Within days of the tsunami disaster, several Indonesian organisations sent volunteers to Aceh to provide humanitarian relief. Amongst them were two Islamist groups, the Majlis Mujahidin Indonesia (the Mujahidin Council, or MMI) and the Front Pembela Islam (Islamic Defenders Front, or FPI). The two groups set up a command post at an air force base in Banda Aceh to help bury the dead and distribute aid. The gestures of MMI and FPI were however opposed by the separatist Gerakan Aceh Merdeka (the Free Aceh Movement or GAM).

GAM's exiled leaders in Sweden issued a statement to say that the presence of MMI and FPI would be unhelpful to the cause of a free Aceh as the two groups' objectives were to establish an Islamic state. "FPI and MMI are not welcome in Aceh and have never been supported by the Acehnese people, nor has their presence been requested. Their intervention in Aceh is therefore counterproductive," GAM added.
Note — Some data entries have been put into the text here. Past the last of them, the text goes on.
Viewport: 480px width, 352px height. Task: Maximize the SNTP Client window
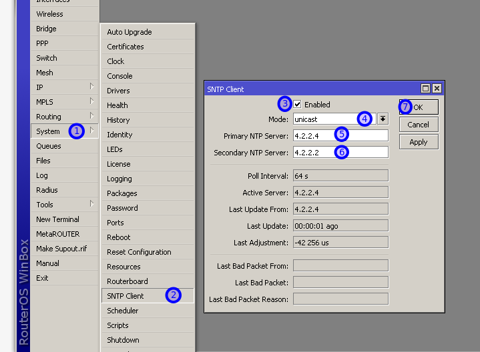(425, 89)
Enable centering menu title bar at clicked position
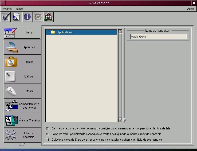Viewport: 197px width, 151px height. tap(48, 128)
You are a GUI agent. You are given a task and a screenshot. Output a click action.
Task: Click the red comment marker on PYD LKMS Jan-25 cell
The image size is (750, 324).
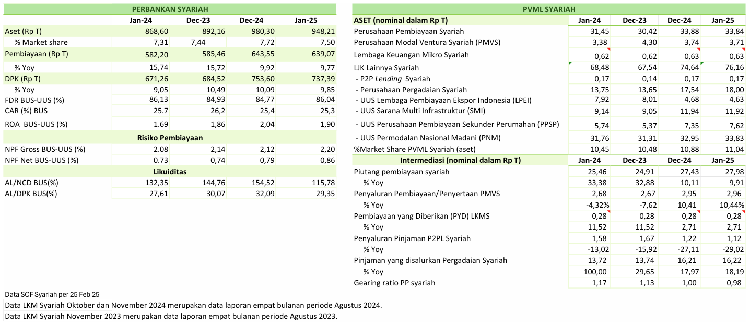[744, 212]
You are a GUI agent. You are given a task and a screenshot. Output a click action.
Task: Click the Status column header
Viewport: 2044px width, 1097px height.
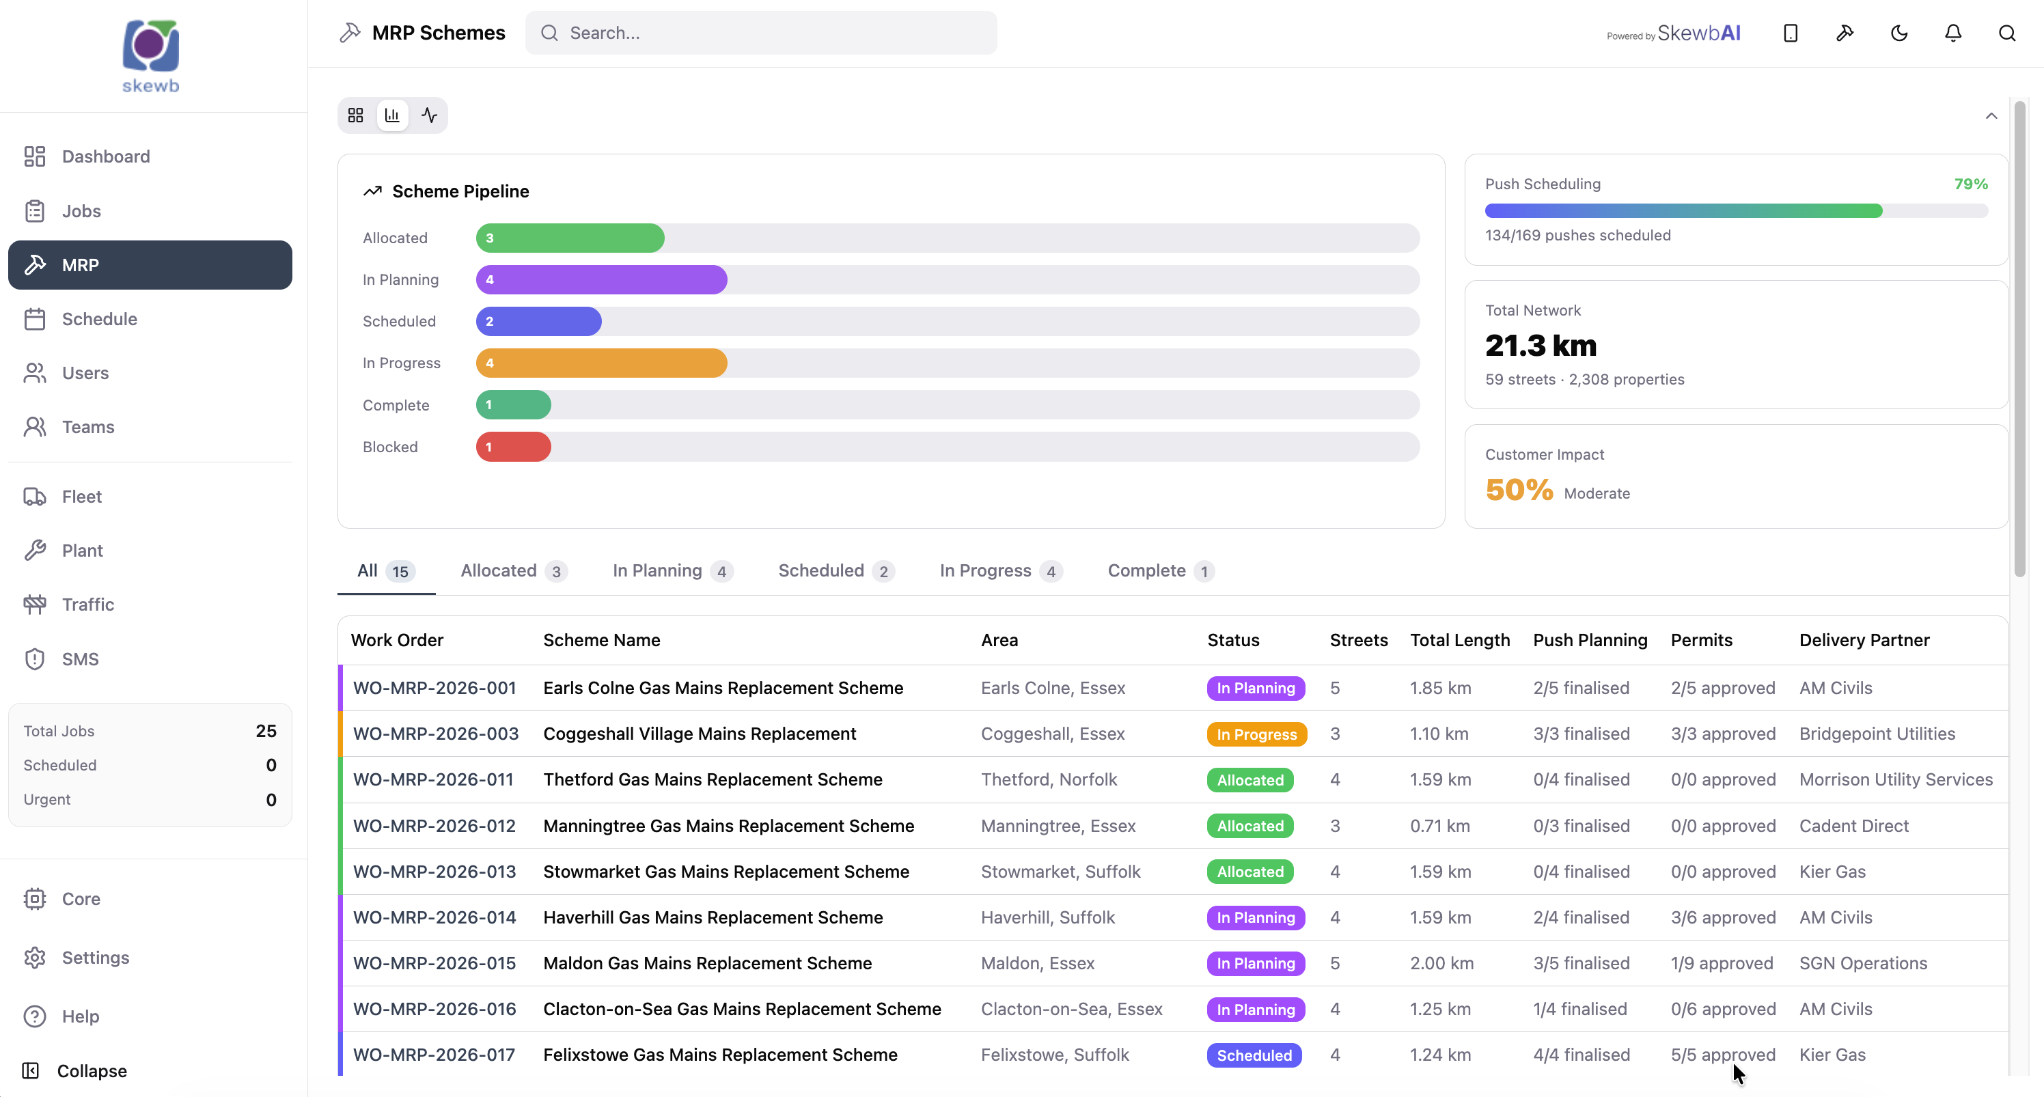(1233, 640)
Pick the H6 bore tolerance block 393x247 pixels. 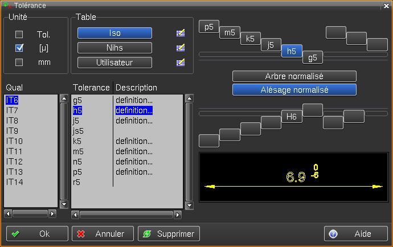pyautogui.click(x=292, y=117)
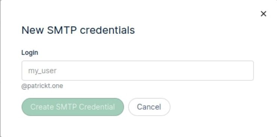Screen dimensions: 277x137
Task: Click the my_user placeholder text box
Action: click(x=138, y=71)
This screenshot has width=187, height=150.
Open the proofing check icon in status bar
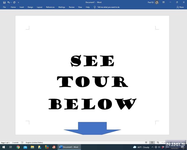coord(22,143)
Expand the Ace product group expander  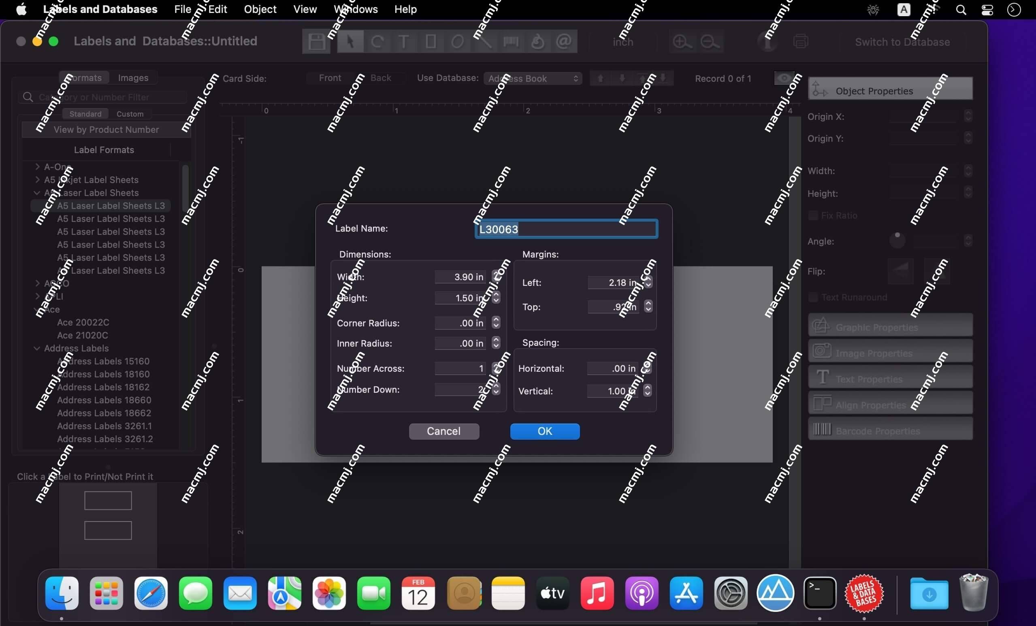point(37,309)
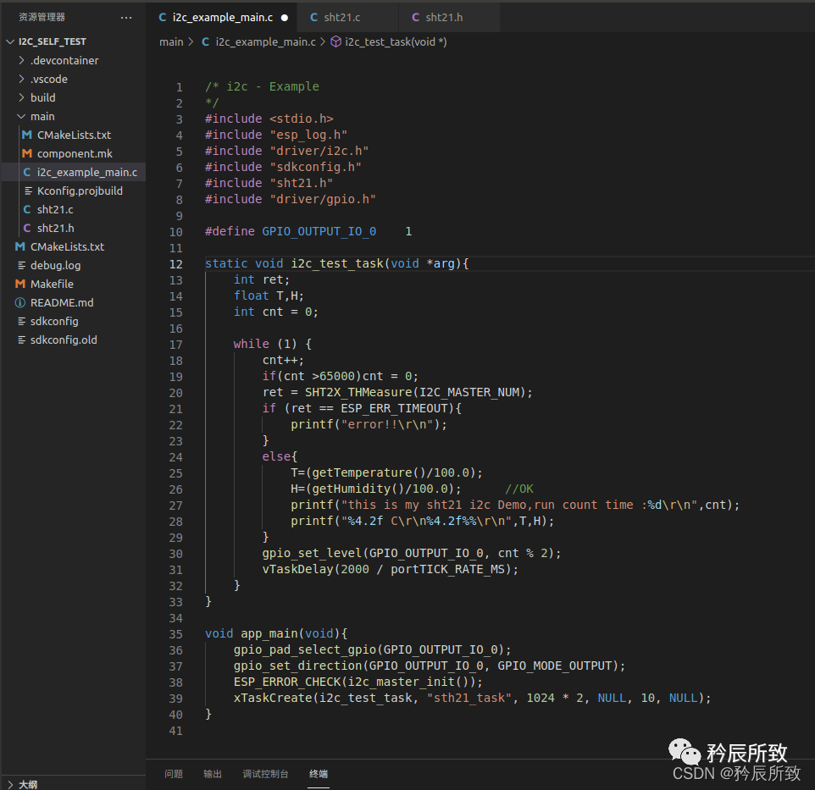Click the symbol icon in breadcrumb for i2c_test_task
Viewport: 815px width, 790px height.
click(335, 41)
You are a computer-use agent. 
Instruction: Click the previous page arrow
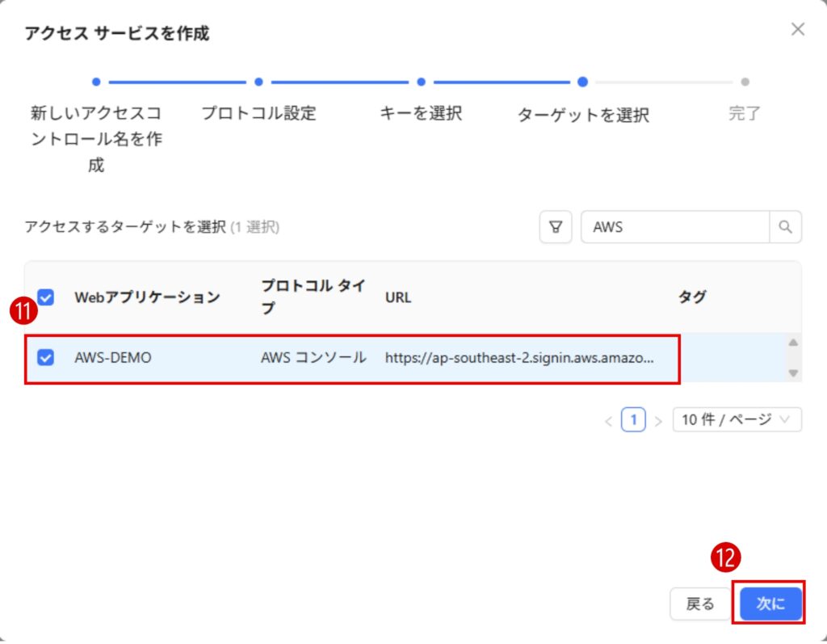click(x=609, y=421)
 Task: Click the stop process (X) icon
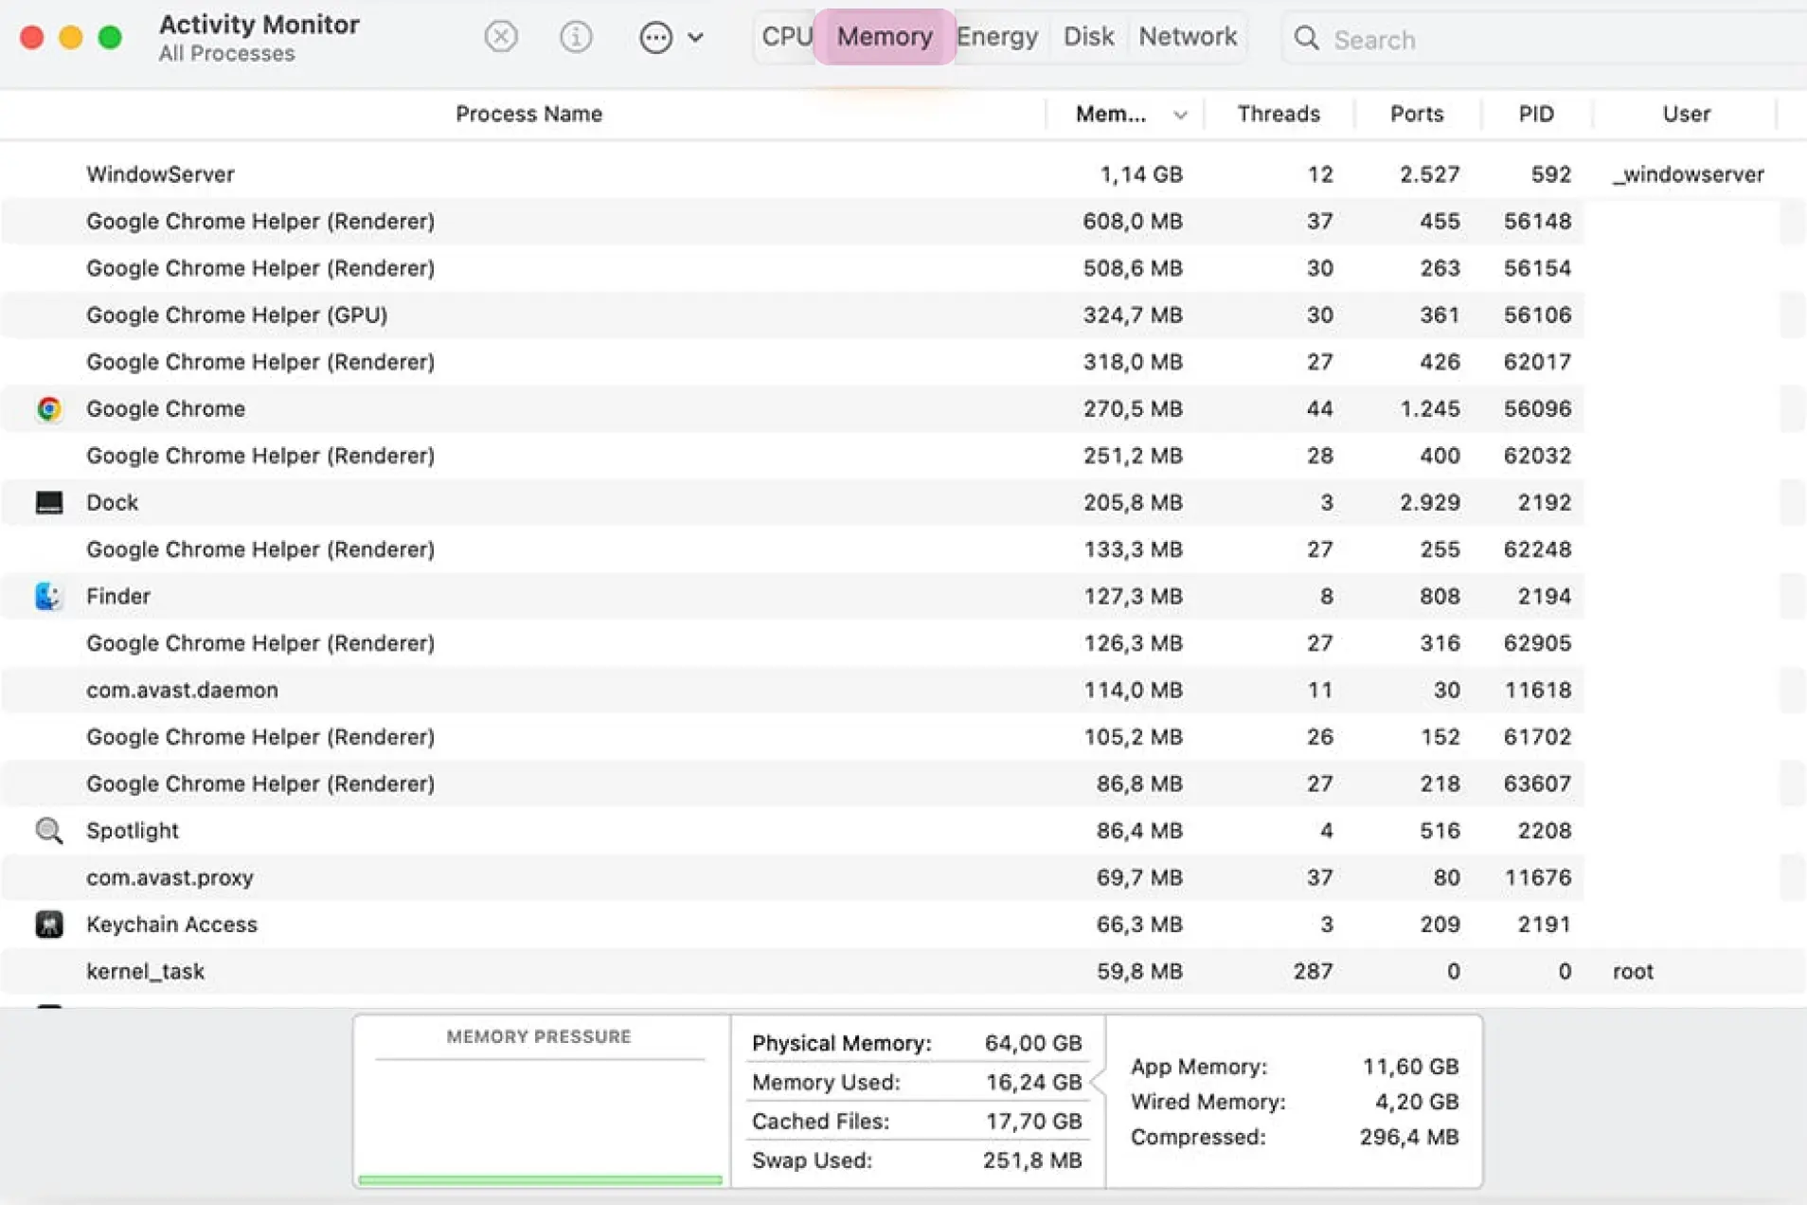(x=500, y=37)
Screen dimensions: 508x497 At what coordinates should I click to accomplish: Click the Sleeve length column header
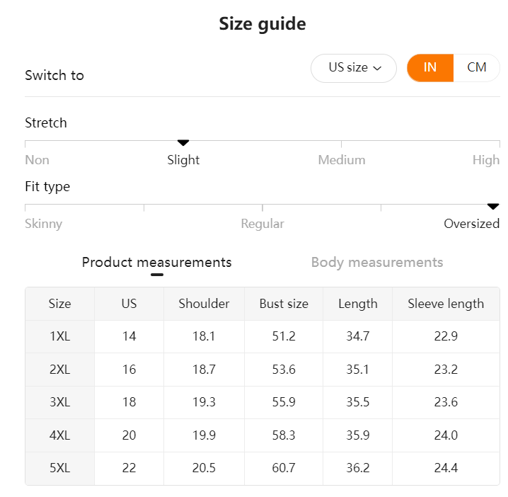pos(446,304)
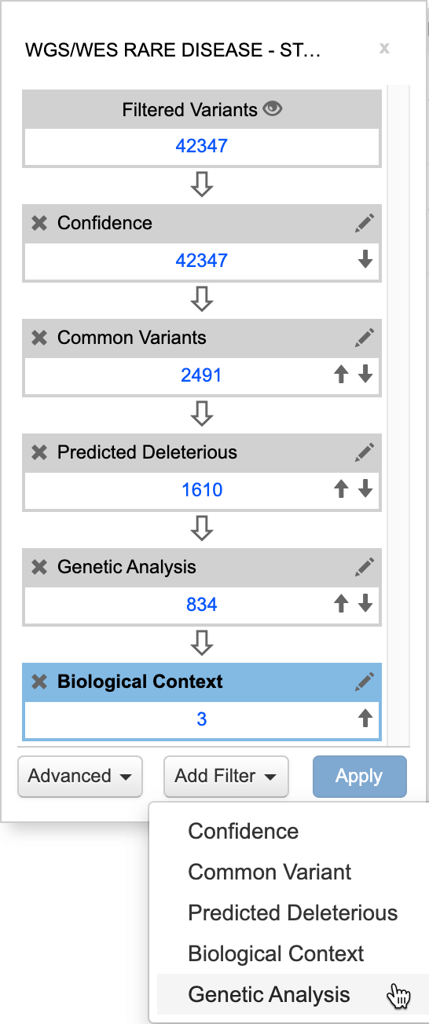Open the Add Filter dropdown
The height and width of the screenshot is (1024, 429).
226,776
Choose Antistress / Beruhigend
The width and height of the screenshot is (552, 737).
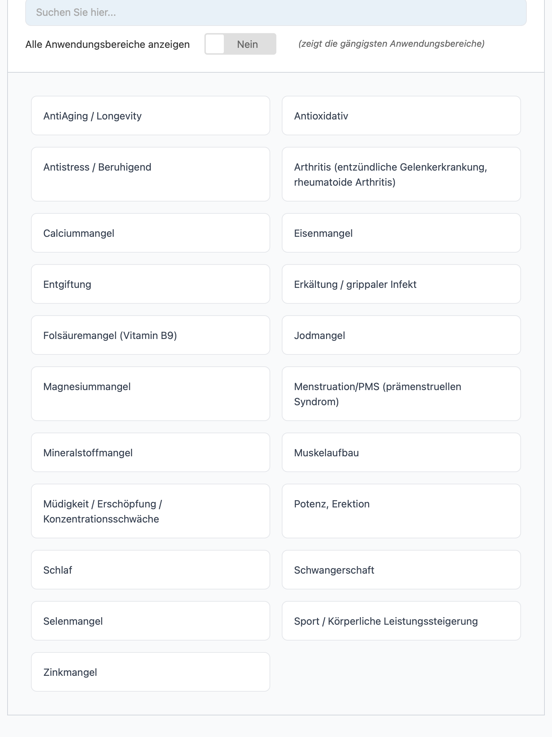pos(150,174)
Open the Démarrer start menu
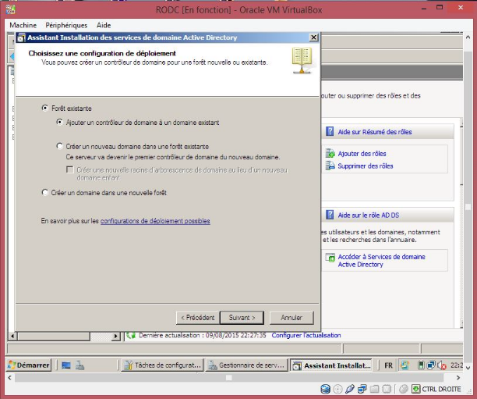The height and width of the screenshot is (399, 477). (30, 365)
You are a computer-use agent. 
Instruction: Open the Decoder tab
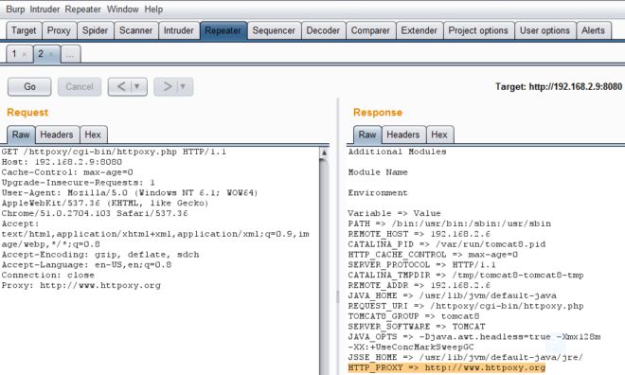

The Indonesian military in Aceh however responded to the presence of MMI and FPI with conflicting signals. The army said sentiments against MMI and FPI were unfairly overblowing the threat from these groups. A military spokesman, Col. Djazairi Nachrowi, was reported as saying that volunteers from both MMI and FPI were doing good humanitarian work and should not be discriminated against just because of their militant tendencies. But the air force took a harder line, expelling several MMI volunteers from the airbase. An MMI official, Fauzan Al Anshari, said the air force did not give any reasons for the expulsion, but it was believed to have been under foreign pressure.

According to Al Anshari, there had been rumours that MMI could be linked to GAM. In reality, however, GAM and MMI are ideologically not on the same page.

GAM and Islam

There is a general misconception that GAM wants an independent Islamic state of Aceh. This misreading must have arisen from the historical fact that the struggle for a free Aceh first began as a quest for an Islamic state. Fiercely independent-minded, the Acehnese were, historically, the last to fall to the Dutch colonising power in the 19th century. They then joined a Darul Islam rebellion across Indonesia to set up an Islamic state in the 1950s when the incipient Indonesian nation failed to give Aceh a provincial status as promised. The Aceh revolt ended when the government in Jakarta gave Aceh the status of a "special territory". But by 1976, a new movement emerged calling itself the "Acheh/Sumatra National Liberation Front" (ASNLF), using the old spelling for Aceh. Also known as the Free Aceh Movement or GAM, it fought for an independent Aceh following Acehnese disillusionment with what they regarded as "Javanese economic and political domination".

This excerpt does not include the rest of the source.